I don’t know if ruin is the best term but I can think of two.
In Rocky 2, you will recall, Rocky has decided to retire but after the goading by Apollo he decides to fight once again despite Adrian’s firm stance against it.
When Mickey comes over to Rocky’s house to convince him to return, Rocky is at the front door and Adrian is on the staircase. Now Adrian is pregnant at the time which makes her stance that much stronger but to punctuate this, she’s standing with a blouse that has the word BABY and a down arrow on it that to me has always grossly overemphasized the point. Whenever I watch that scene, all I see is that stupid BABY shirt which takes away from the scene’s pathos.
Well maybe it’s just me.
Then in Seinfeld, there’s the episode with Poppy (who was a little sloppy) who Jerry espies coming out of the toilet and then not washing his hands. It’s a great, genuinely funny scene but next to the sink where Jerry is standing, there is a sign directing employees to WASH HANDS in big bold print which was obviously placed there for the dim bulbs watching who might not get the joke. For me, that distracter takes just a little bit of funny out of the scene.
I was watching Bridge on the River Kwai the other night, and for the first time in all the times I’ve seen the movie, I noticed in one shot that the Japanese Colonel (Saito) has an American pinup calendar on his wall. I’m sure they did it on purpose, since it’s featured prominently, and Saito points to the calendar to emphasize how quickly they need to complete the bridge. But I sat there for a minute wondering why they did that. I mean, sure , the guy likes scotch and English corned beef, so he isn’t a cultural purist. But a pinup calendar? Just didn’t seemed to fit with his persona.
At the end of * A Time To Kill * which is a movie I really enjoyed Carl Lee is hugging his daughter after the case is over. The camera shot is blow him and moves to a slightly different angle.
To show the American Flag flying over his shoulder.
I have nothing against patriotism, but I hate it when it’s so heavy-handed.
Forgive the bump, but I was bugged by Jurassic Park in this regard. After the final standoff, the T. Rex throws his head back and roars, which would have been okay if not for the banner that gently wafts down from the ceiling: “WHEN DINOSAURS RULED THE EARTH”. Yes, we get it.
How about little touches that almost ruin the movie?
At the end of Scorcese’s “The Departed”, I switched my rating from two-thumbs-up to one-thumb-and-one-middle-finger when
the rat ran across the balcony railing.
For crying out loud, we GOT it! What, the 629 mentions of that in the rest of the movie, not to mention Nicholson’s, er, enthusiastic portrayal of the concept in an earlier scene, weren’t quite enough?
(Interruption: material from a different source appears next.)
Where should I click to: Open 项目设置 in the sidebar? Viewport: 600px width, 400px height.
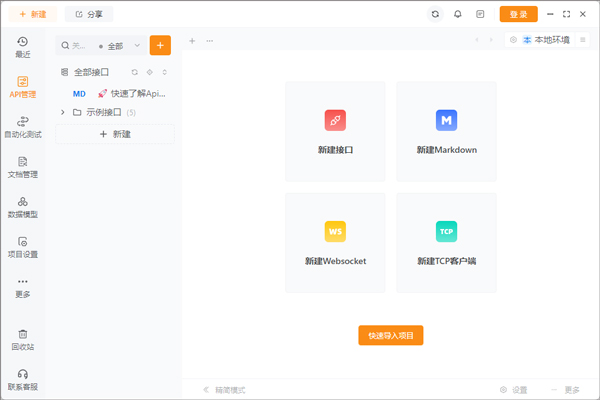point(22,246)
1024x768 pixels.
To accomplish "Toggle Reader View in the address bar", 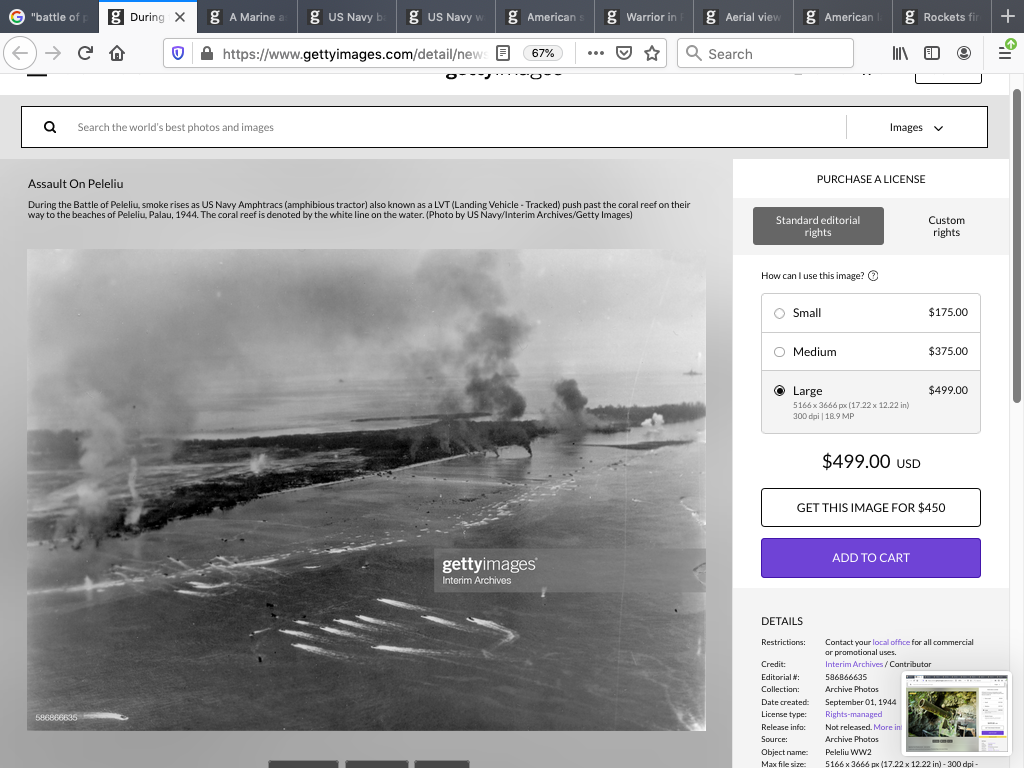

I’ll forgive a movie a good deal of hammering concepts home, since apparently a significant portion of modern audiences require it, but really, this was pounding the nail in tight and then giving it a whack with a railroad sledgehammer just for kicks…and it came this close to breaking the whole board in two.
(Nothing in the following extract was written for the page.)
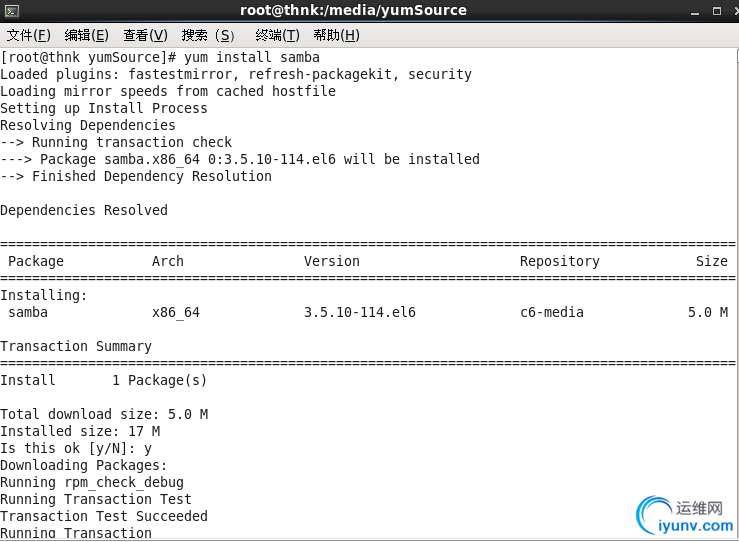Open the 查看(V) menu

144,35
This is going back a bit, but in The Umrellas of Cherbourg, one of the most beautiful and ethereal pictures ever made, Catherine Deneuve, has a scene where she is moping around her gorgeous apartment singing a wistful, romantic song. Half way through the song she lights-up a cigarette and for the rest of the song she has a butt sticking out of her mouth. Why?!
This is definitely one of those YMMV things, but I remember remarking to my girlfriend right after the movie that I thought that touch was awfully damned cool. I looked at that phrase, “When Dinosaurs Ruled the Earth,” as a way to connect people of my generation, who grew up playing with two-inch-tall single-color plastic dinosaurs, to the next generation of kids watching that movie, who went out and bought articulated and intricately designed dinosaurs with Battle Damage.TM
Spoilers follow for The Orphanage:
It’s certainly not the first movie to do it, but the very last scene with Laura’s husband visiting the memorial to her, their son, and the other children really destroyed the impact of the next-to-last scene, when Laura is telling a story to the children. During that next-to-last scene, I was thinking, “Please please please let the movie end here,” but, alas, it was not to be.